Category Archives: nkululeko

Nkululeko: how to predict topics for your texts

16. October 2025 felix Leave a comment

With nkululeko since version 1.0.1 we integrated a text classification model. It's a so-called zero-shot model, which means you can define the categories you would like to have predicted by yourself.

Prerequisite for this is that your data is transcribed, i.e. there is a text column in your data.

Here is an example ini file how to use this on a transcripted version of emodb

[EXP]
root = ./examples/results
name = emodb_textclassifier
[DATA]
databases = ['emodb']
emodb = ./examples/results//exp_emodb_translate/results/all_predicted.csv
emodb.type = csv
emodb.split_strategy = random
labels = ['anger', 'happiness']
target = emotion
[FEATS]
type = ['os']
store_format = csv
[MODEL]
type = svm
[PREDICT]
targets = ['textclassification']
textclassifier.candidates = ["sadness", "anger", "neutral", "happiness", "fear", "disgust", "boredom"]

The output is a version with all columns and one with only the pewdicted emotions (from text)

file,start,end,classification_winner,sadness,anger,neutral,happiness,fear,disgust,boredom
./data/emodb/emodb/wav/12a01Fb.wav,0 days,0 days 00:00:01.863625,neutral,0.11576763540506363,0.1414959877729416,0.3593694567680359,0.05933323875069618,0.08951663225889206,0.12100014835596085,0.11351688951253891
./data/emodb/emodb/wav/12a01Wc.wav,0 days,0 days 00:00:02.358812500,neutral,0.12048673629760742,0.1446247100830078,0.25808465480804443,0.04279503598809242,0.0794658437371254,0.25803136825561523,0.09651164710521698

It makes sense that almost all predicted labels are neutral, because emodb was designed to have linguistically neutral emotional content.

Following the winner class are the logits for all candidate classes.

nkululeko, tutorial

Nkululeko: how to compare classifiers, features and databases using multiple runs

24. September 2025 felix Leave a comment

With nkululeko since version 0.98 there is a functionality to compare the outcome for several runs across experiments.

Say, you would like to know if the difference between using acoustic (opensmile) features and linguistic embeddings (bert) as features for some classifier is significant. You could than use the outcomes of several runs from one MLP (multi layer perceptron) as tests that represent all possible runs (disclaimer: afaik this approach is disputable according to some statisticians).

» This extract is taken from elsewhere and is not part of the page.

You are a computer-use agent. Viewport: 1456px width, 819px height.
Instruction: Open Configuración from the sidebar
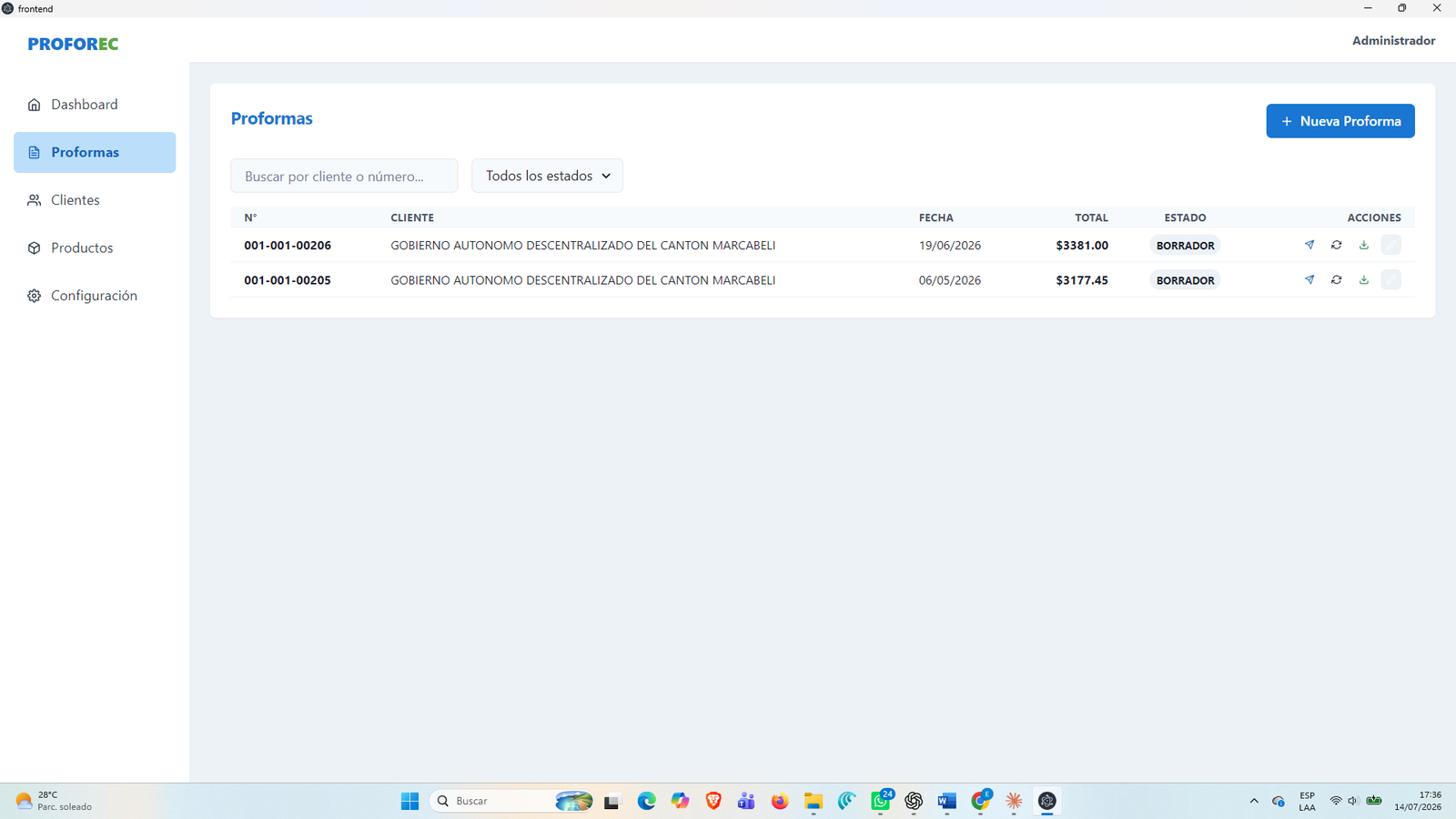point(95,296)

You would set up your experiment like this:

[EXP]
...
runs = 10
epochs = 100
[FEATS]
type = ['bert']
#type = ['os']
#type = ['os', 'bert']
[MODEL]
type = mlp
...
patience = 5
[EXPL]
# turn on extensive statistical output
print_stats = True
[PLOT]
runs_compare = features

and run this three times, each time changing the feature type that is being used (bert, os, or the combination of both), so in the end you got a results folder three different run_results as text files in it.

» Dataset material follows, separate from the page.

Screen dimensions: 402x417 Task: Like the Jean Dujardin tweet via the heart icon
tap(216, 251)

Using this, nkululeko prints a plot that compares the three feature sets, here's a example (having used only 5 runs):

The title states the overall significance for all differences, as well as the largest one for pair-wise comparison. If you run-number is larger than 30, t-tests will be used instead of Mann-Whitney.

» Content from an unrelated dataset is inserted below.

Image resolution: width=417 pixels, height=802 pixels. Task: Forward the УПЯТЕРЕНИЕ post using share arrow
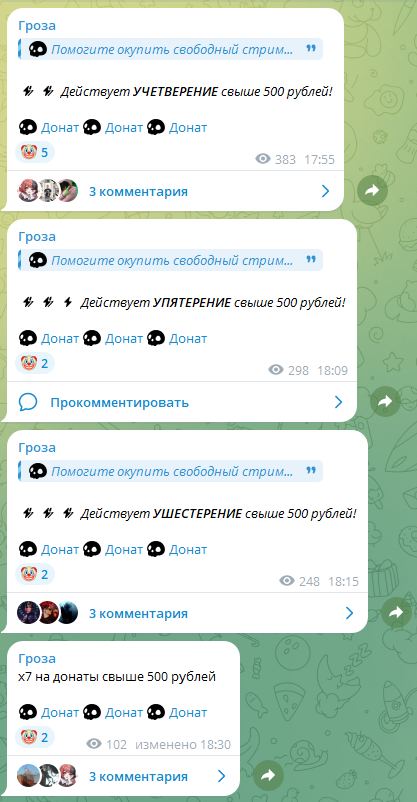[x=385, y=402]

Allgemein, nkululeko, tutorial

Nkululeko tutorial: voice of wellness workshop

11. September 2025 felix Leave a comment

Context

In Sep 2025, we did the Voice of wellness workshop.

In this post i try the nkululeko experiments i use for the tutorials there.

Prepare the Database

i use the Androids corpus, paper here

First thing you should probably do is check the data formats and re-sample if necessary.

[RESAMPLE]
# which of the data splits to re-sample: train, test or all (both)
sample_selection = all
replace = True
target = data_resampled.csv

Explore

Check the database distributions

python -m nkululeko.explore --config data/androids/exp.in

Transcribe and translate

transcribe Note! this should be done on a GPU

translate, no GPU required as it uses a Google service

Segment

Androids database samples are quite long sometimes.
It makes sense to check if approaches work better on shorter speech segments.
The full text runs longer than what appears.